Jeudi, premier jour des élections de la Constituante tunisienne à Genève. Beaucoup d’émotions, quelques regrets et des couacs à la pelle ! Dur, dur l’apprentissage de la démocratie.

Par Haykel Ezzeddine, Genève


 

Pour les observateurs, les places sont chères... Je n’ai pu obtenir mon sésame d’entrée au temple qui abrite l’urne qu’avec peine et attention pour seulement une seule après-midi. Plusieurs volontaires se bousculent au portillon pour avoir l’honneur de participer à la première élection libre du pays.


Les bébés étaient aussi au rendez-vous (Photo Haykel)

Après une longue dictature, les Tunisiens se réveillent et découvrent avec bonheur des gestes simples mais symboliques : voter en toute liberté, choisir sans contrainte, sans trucage, sans entrave et en toute transparence. Pour la première fois, ils sont maîtres de leur destin... Ils ont le pouvoir de changer le cours des choses... Certes le pouvoir des urnes est implacable... mais il a un goût particulier chez les Tunisiens. Il attire tel un aimant tous ceux qui ont été exclus d’exercer ce droit le plus élémentaire en tant que citoyen.

Un engouement inédit pour l’urne


Deux observateurs de l'Atide, Hedi Seblaoui et Elyes Chafter (Photo Haykel)

Ce jeudi 20 octobre restera longtemps gravé dans la mémoire des électeurs vu la déferlante électorale qui s’est emparée des Tunisiens à l’hôtel Warwick, déjà tôt le matin, dès l’ouverture du bureau de vote. Des jeunes, des moins jeunes, des retraités, des fonctionnaires internationaux, des ex-opposants au régime déchu, des islamistes, des laïcs, des sans opinions, des sans engagements politiques, des curieux, des indécis... ont tenu à marquer en premier par leur présence ce lieu magique qui avec d’autres contribuera à changer le paysage politique du pays.


Souriez, pour l'éternité (Photo Haykel)

Cet engouement pour l’urne a donné lieu à des scènes pathétiques comme ce jeune étudiant en pharmacie qui a tenu à se faire photographier avec le drapeau tunisien à côté de l’urne et cette famille qui s’est également drapée avec les couleurs tunisiennes. Certains ont exercé ce droit civique pour la première fois de leur vie ! Un homme d’un certain âge visiblement malade se déplaçant difficilement avec deux béquilles a déclaré que maintenant qu’il a voté pour la première fois de sa vie, il peut mourir tranquille avec la fierté d’avoir connu ce moment historique !

Quelques ratés… compréhensibles


Elections Genève (Photo Haykel)

Des lacunes, il y en a eu et la liste est longue. Les Tunisiens ont voulu coûte que coute appliquer leur propre système électoral qui s’inspire là ou là des expériences des autres sans toutefois s’imprégner d’un système par rapport à un autre et c’est là où cela a engendré un certain nombre d’imperfections.


Elections Genève (Photo Haykel)

Tous les votants doivent tremper l’index droit dans de l’encre sensée être indélébile pour quelques jours... afin d’empêcher d’éventuelles voix malveillantes d’atteindre l’urne d’une autre ville en Suisse, mais en fait, après un seul passage sous un robinet d’eau tout disparait.

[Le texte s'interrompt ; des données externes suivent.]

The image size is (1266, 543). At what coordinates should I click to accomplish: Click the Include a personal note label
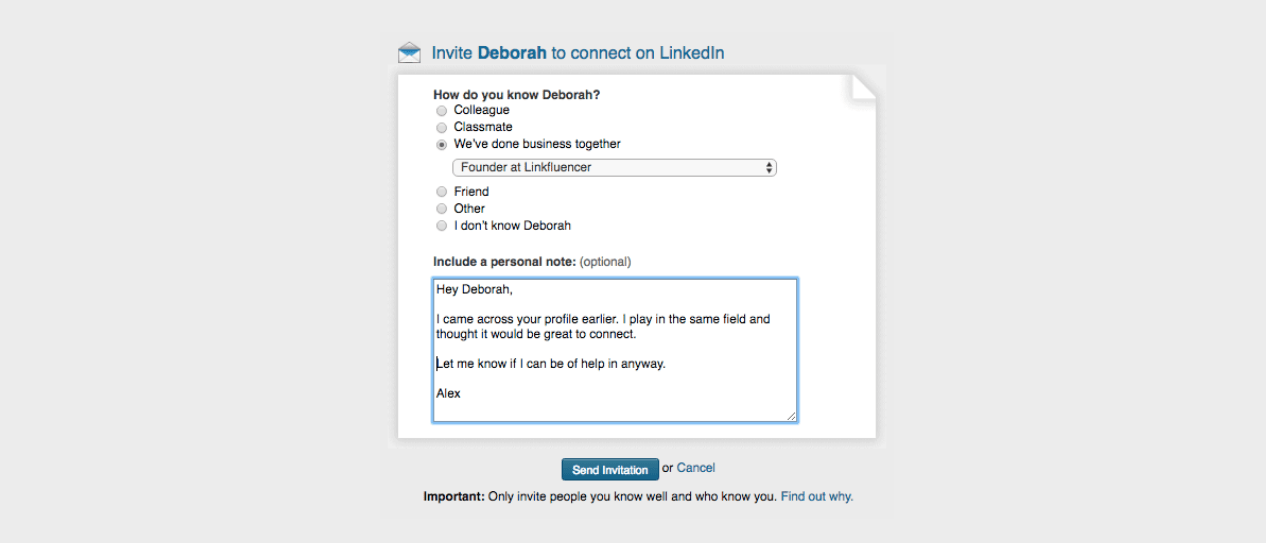pos(504,262)
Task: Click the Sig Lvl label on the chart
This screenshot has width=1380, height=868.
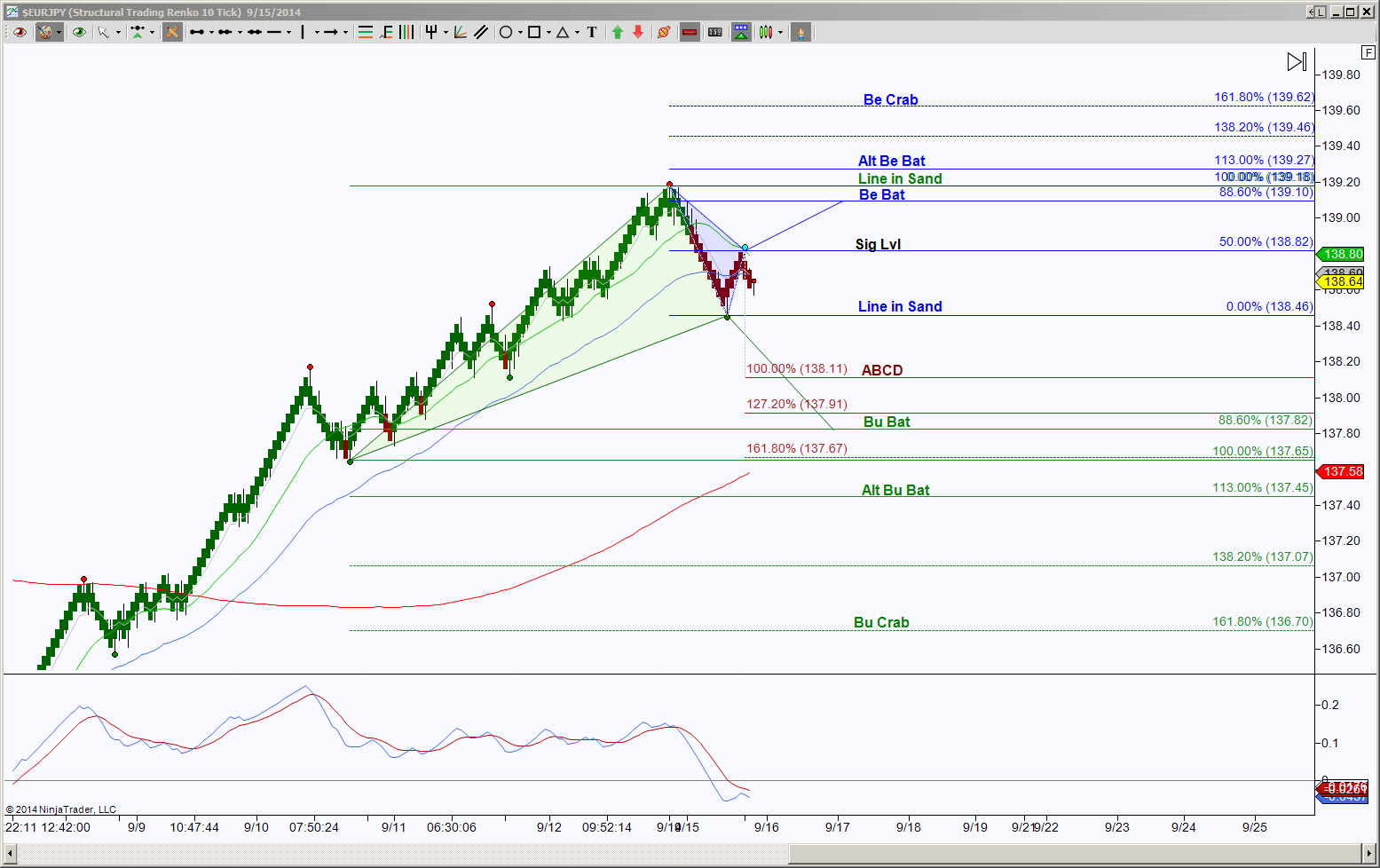Action: point(878,243)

La liste électorale comporte 19 partis et indépendants alors qu’en réalité il faut voter pour seulement 17 d’entre eux. Aucun électeur n’est au courant du forfait de deux listes. Pire, des électeurs sortent de l’isoloir pour demander des renseignements sur tel ou tel parti ou pour connaître les modalités du vote. Des observateurs de partis outrepassent leur rôle en signalant publiquement tout ce qui selon eux ne fonctionne pas, alors que normalement ils n’ont aucun droit à la parole !


Les élections, une affaire de famille (Photo Haykel)

Il est vrai qu’aucune séance d’information n’a été organisée avec la communauté tunisienne sur le sol helvétique pour leur expliquer les démarches à suivre pendant le processus électoral. La liste des 17 partis et indépendants n’est affichée nulle part ! L’électeur découvre dans l’isoloir les noms des partis et des indépendants qui représenteront les 2 candidats pour les 2 Amériques et l’Europe à l’exception de la France, de l’Allemagne et de l’Italie. Trop tard pour voter utile comme on dit !


L'instant décisif de l'acte citoyen (Photo Haykel)

De nombreux Tunisiens votent pour voter, une façon comme une autre de rompre avec les anciens réflexes qui ont marqué plusieurs générations.